**Excerpt provided:**
Turn on TV refocuses veteran singer
On the program, in which local artists compete each week to continue on to the next round, Kim was almost immediately embraced by viewers.
However, that wasn’t always the case. The singer’s album sales dipped shortly after his debut in 1999, which resulted in his agency asking him to stay away from television so his fans could focus solely on his voice.
Since the show, though, it has been hard not to notice Kim, who’s been in the business now for more than a decade.
Although he found competing with other professional singers to be greatly rewarding, the new challenges each week gave him a chance to match his face to his voice.
The veteran singer is even slated to join the country’s popular audition program “Superstar K6,” on cable channel Mnet, to share what he knows about music and the industry.
“I couldn’t just pass them by when they believed that I could give valuable commentary,” Kim said in a recent interview with Ilgan Sports, an affiliate of the Korea JoongAng Daily. During the talk, he also opened up about his career in music since his early debut.
Q. How do you like the idea of being a judge on an audition program?
A. Before, I thought I would never be a judge on any audition program because I think it’s absurd that I should be evaluating [someone else’s] music. In fact, I was getting offers for season three, but I kept saying no.
What changed your mind?
Recently, I received a lot of messages on social media sites from people asking if I could review their songs. I feel touched. These people are trying to grab anything they can. I couldn’t just not do anything. I wanted to give them advice.
Let’s go back to “I’m A Singer.” Do you feel you were destined to be on the show?
By taking part in that show, I was able to get my face out to the world. [Before I joined the show], I was active in the scene, but I was becoming further removed. I was going downhill. For the first time, I was worrying, how am I going to survive? Then the offer for the program came in.
Did you say yes right away?

**Information given:**
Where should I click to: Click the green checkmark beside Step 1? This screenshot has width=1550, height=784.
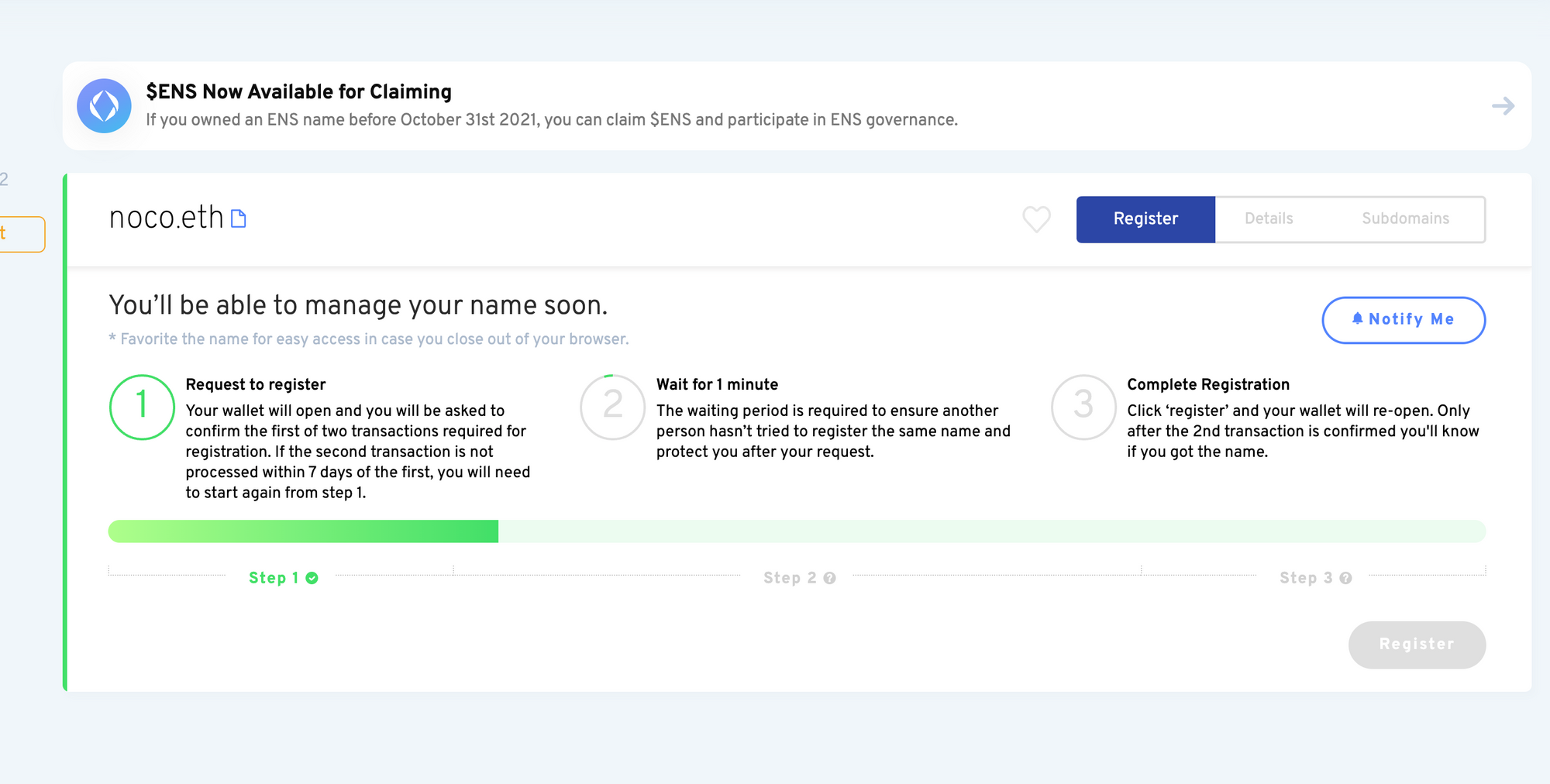point(312,578)
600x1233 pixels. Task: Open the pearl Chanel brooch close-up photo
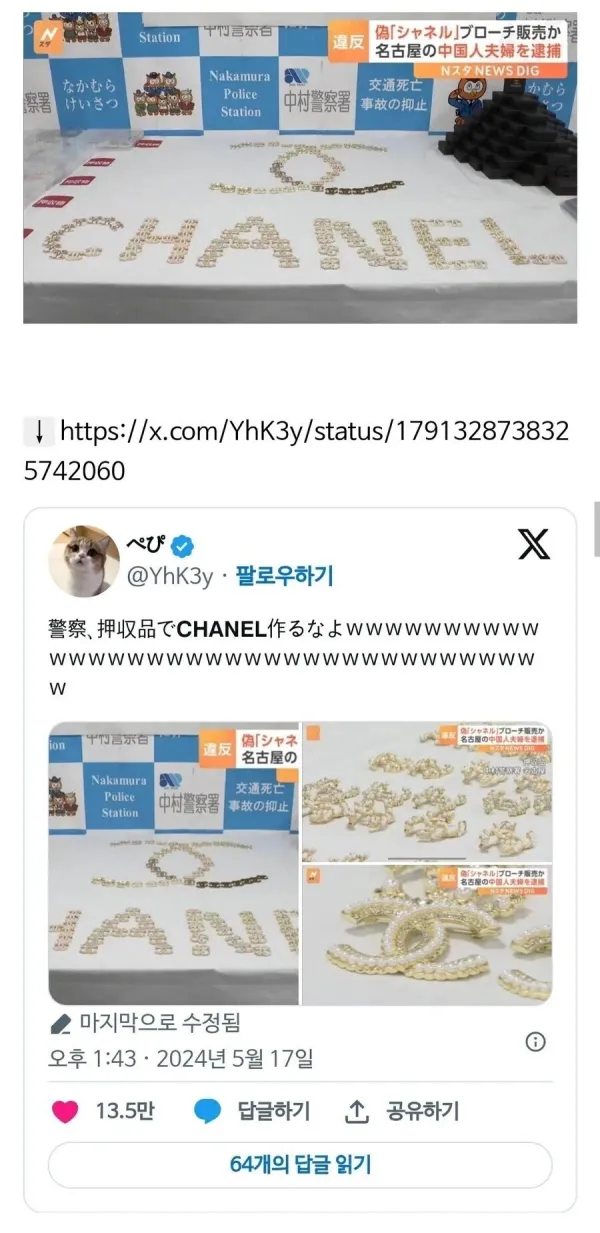[427, 935]
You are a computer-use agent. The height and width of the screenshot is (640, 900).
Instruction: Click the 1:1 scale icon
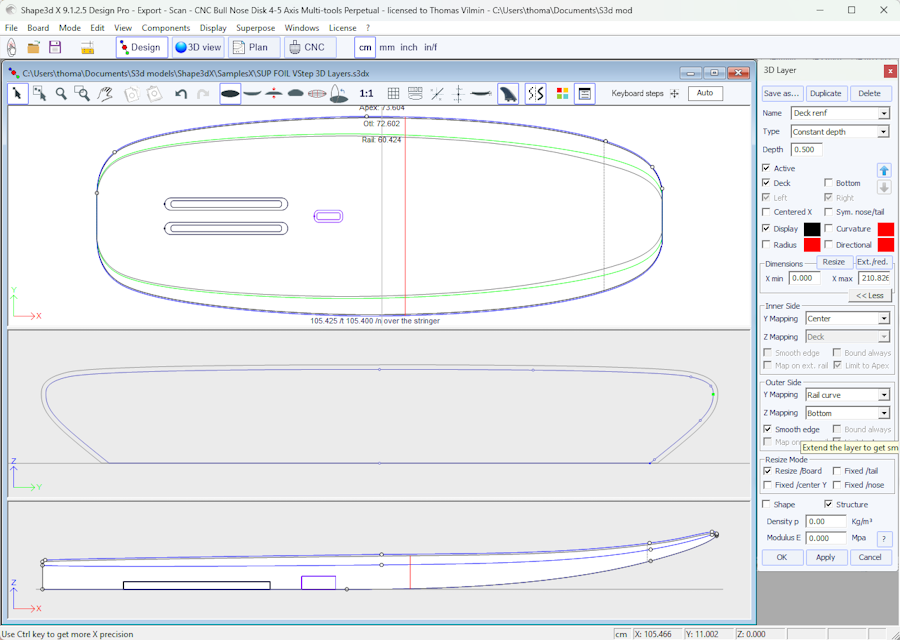coord(366,94)
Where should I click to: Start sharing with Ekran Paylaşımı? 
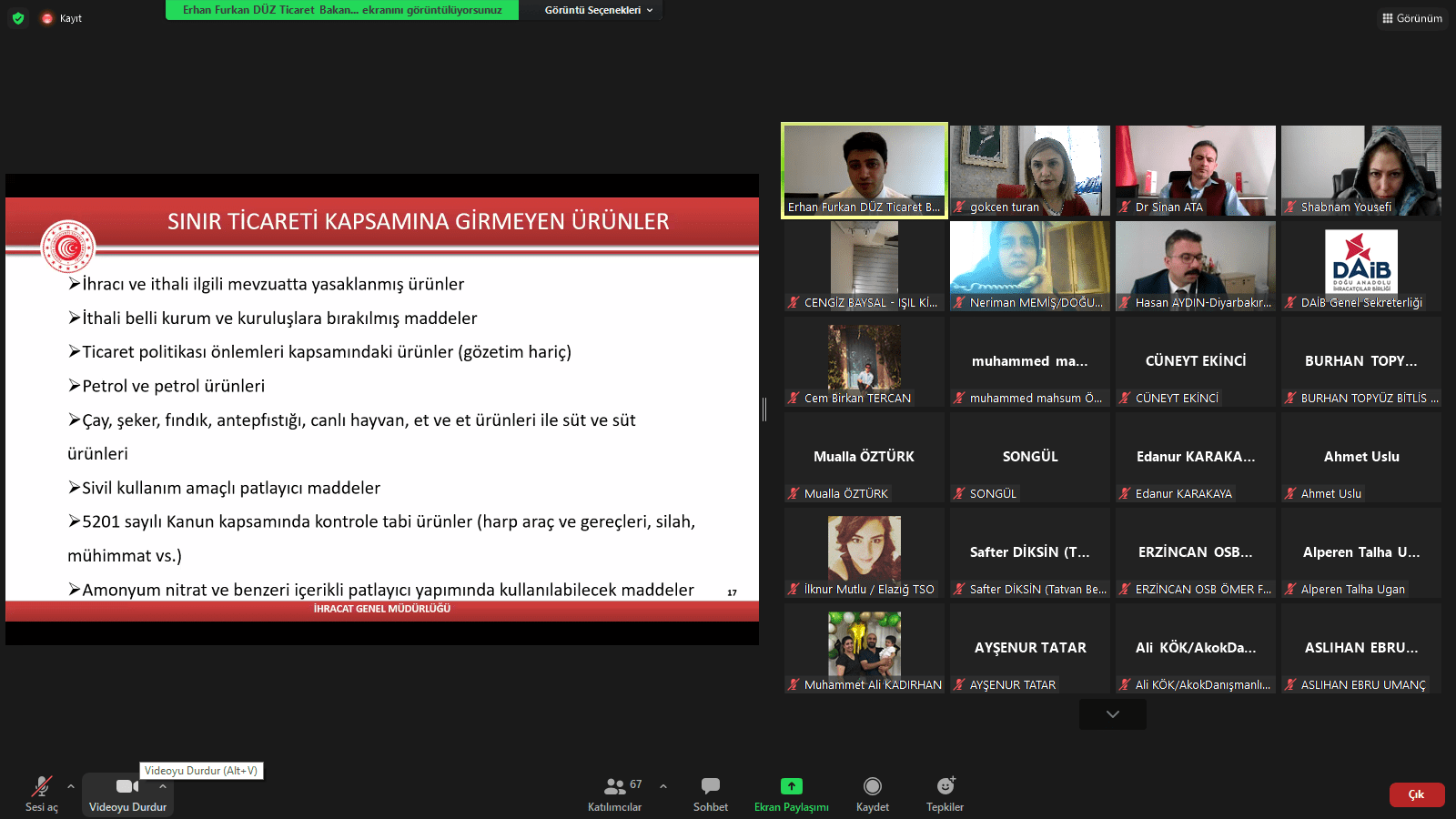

**About this task:**
Transcribe word for word the part of the article on the veteran singer Kim that opens with the words containing "However, that wasn’t" and closes with "than a decade.".

**Output for this exercise:**
However, that wasn’t always the case. The singer’s album sales dipped shortly after his debut in 1999, which resulted in his agency asking him to stay away from television so his fans could focus solely on his voice.
Since the show, though, it has been hard not to notice Kim, who’s been in the business now for more than a decade.